Our Services
UNDERSTANDING YOUR OPTIONS
Types of Mortgages

Fixed Rate
The interest rate you pay will stay the same throughout the initial product term, no matter what happens to interest rates in the market. This means that you have certainty of knowing what you will pay each month. The downside is that, if interest rates fall, you may be paying more than you would have done had you not fixed your rate. When the product term ends, the rate will then move onto a Standard Variable Rate (SVR).
Your home may be repossessed if you do not keep up with your repayments on
your mortgage.
Tracker Rate
The interest rate you pay will be directly linked to the Bank of England Base Rate throughout the initial product term. Tracker rate mortgage payments will increase or decrease if rates go up or down. This means that you will not have the certainty of knowing what you will pay each month. You may initially be paying less than if you had fixed your interest rate, but the downside is that if interest rates rise, you may be paying more than you would have done, had you fixed your rate.
Your home may be repossessed if you do not keep up with your repayments onyour mortgage.
Discounted Rate
The interest rate you pay will be less than the standard offered by your mortgage provider throughout the initial product term. Discounted rate mortgage payments will increase or decrease if rates go up or down. This means that you will not have the certainty of knowing what you will pay each month. You may initially be paying less than if you had fixed your interest rate, but the downside is that, if interest rates rise, you may be paying more than you would have done, had you fixed your rate. When the product term ends, the discount will be removed, and you will move onto a standard variable rate (SVR).
Your home may be repossessed if you do not keep up with your repayments onyour mortgage.
Repayment
With a repayment mortgage you pay the interest charged on your loan plus an amount of capital towards the debt.
So each monthly payment includes part interest and part capital repayment. The capital element is calculated in a way that makes sure by the end of the mortgage term the debt is fully repaid (if you keep up your repayments in full).
Your home may be repossessed if you do not keep up with your repayments onyour mortgage.
Interest Only
With an Interest Only mortgage you only pay the interest charged on your loan. You are not paying any of the debt itself, so it does not reduce. For example, if you borrow £100,000 over 10 years you will still owe £100,000 at the end of the 10-year term.
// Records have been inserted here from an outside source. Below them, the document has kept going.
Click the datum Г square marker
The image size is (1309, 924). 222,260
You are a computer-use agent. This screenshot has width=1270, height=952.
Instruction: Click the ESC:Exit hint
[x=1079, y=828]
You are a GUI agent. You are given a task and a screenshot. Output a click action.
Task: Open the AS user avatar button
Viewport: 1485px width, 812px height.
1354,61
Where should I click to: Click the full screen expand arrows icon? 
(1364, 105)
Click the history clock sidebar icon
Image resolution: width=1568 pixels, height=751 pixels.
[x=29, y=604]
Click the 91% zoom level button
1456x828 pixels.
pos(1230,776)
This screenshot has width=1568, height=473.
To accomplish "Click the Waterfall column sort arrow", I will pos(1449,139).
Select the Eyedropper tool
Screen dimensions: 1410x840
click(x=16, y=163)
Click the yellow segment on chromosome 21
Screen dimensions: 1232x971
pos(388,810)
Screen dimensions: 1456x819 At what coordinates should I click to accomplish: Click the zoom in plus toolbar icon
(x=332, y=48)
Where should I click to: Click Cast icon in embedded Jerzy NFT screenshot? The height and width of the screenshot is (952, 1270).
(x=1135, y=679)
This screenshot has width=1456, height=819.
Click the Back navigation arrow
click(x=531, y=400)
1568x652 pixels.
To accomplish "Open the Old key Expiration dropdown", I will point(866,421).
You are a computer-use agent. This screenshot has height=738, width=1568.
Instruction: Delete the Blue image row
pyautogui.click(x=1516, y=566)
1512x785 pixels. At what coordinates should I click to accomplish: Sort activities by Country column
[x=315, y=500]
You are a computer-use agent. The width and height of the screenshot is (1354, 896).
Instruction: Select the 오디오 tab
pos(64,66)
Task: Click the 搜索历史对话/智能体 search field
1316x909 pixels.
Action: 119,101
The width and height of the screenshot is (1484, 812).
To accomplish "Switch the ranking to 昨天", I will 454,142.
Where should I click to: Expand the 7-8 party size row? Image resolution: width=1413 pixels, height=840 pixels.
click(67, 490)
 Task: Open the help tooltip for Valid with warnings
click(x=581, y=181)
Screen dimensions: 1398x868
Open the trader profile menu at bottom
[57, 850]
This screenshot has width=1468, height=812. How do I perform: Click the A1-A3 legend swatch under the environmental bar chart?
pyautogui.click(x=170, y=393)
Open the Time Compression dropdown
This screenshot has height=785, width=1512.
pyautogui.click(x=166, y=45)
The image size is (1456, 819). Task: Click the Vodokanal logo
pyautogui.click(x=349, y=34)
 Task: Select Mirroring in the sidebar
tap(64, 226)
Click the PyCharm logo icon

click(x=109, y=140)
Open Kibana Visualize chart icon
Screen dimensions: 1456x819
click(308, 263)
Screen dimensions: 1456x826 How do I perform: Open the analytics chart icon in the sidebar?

For an Interest Only mortgage you must have a plan in place to repay your loan at the end of the term. This is called a repayment strategy, and the strategy must be plausible to the mortgage provider for them to accept it.
Your property may be repossessed if you do not keep up repayments on your mortgage.
TRANSPARENCY
Costs Involved
Legal Fees
Solicitor fees for conveyancing, legal registrations, local search fees, and Land Registry fees.
Valuation Fee
The cost for your lender to assess the value of the property you're purchasing.
Arrangement Fee
Costs your lender charges for arranging your mortgage. Some lenders allow the fee to be added to the mortgage.
Early Repayment Charge
Lenders may charge an ERC if you overpay, repay early, or remortgage during the early repayment period.
Deeds Release Fee
Lenders may charge a fee to release the deeds of a mortgaged property to you or a new lender.
Our Advice Fee
Before we get started, we will clearly explain how we will be paid for arranging your mortgage.
Stamp Duty
When buying a property, you may be required to pay stamp duty to HMRC.
PROTECT WHAT MATTERS
Insurance Services

Life Insurance
If you die unexpectedly, a life insurance policy will pay out a cash sum to your family. Mortgage protection is a type of term assurance where the amount of cover decreases over the term of the policy, tying in with the outstanding amount on your repayment mortgage.
Critical Illness Cover
This type of insurance policy pays out a lump sum if you're unfortunate enough to be diagnosed with a specified critical illness such as cancer, stroke or heart attack.
Income Protection
This can replace part of your income if you're unable to work for a long period of time as a result of illness or disability. It will pay out until you return to work, the policy ends or in the event of your death.
Home Insurance
Home insurance protects the structure of your property against risks such as fire, flood, storm damage, or accidental damage. It ensures that repair or rebuilding costs are covered.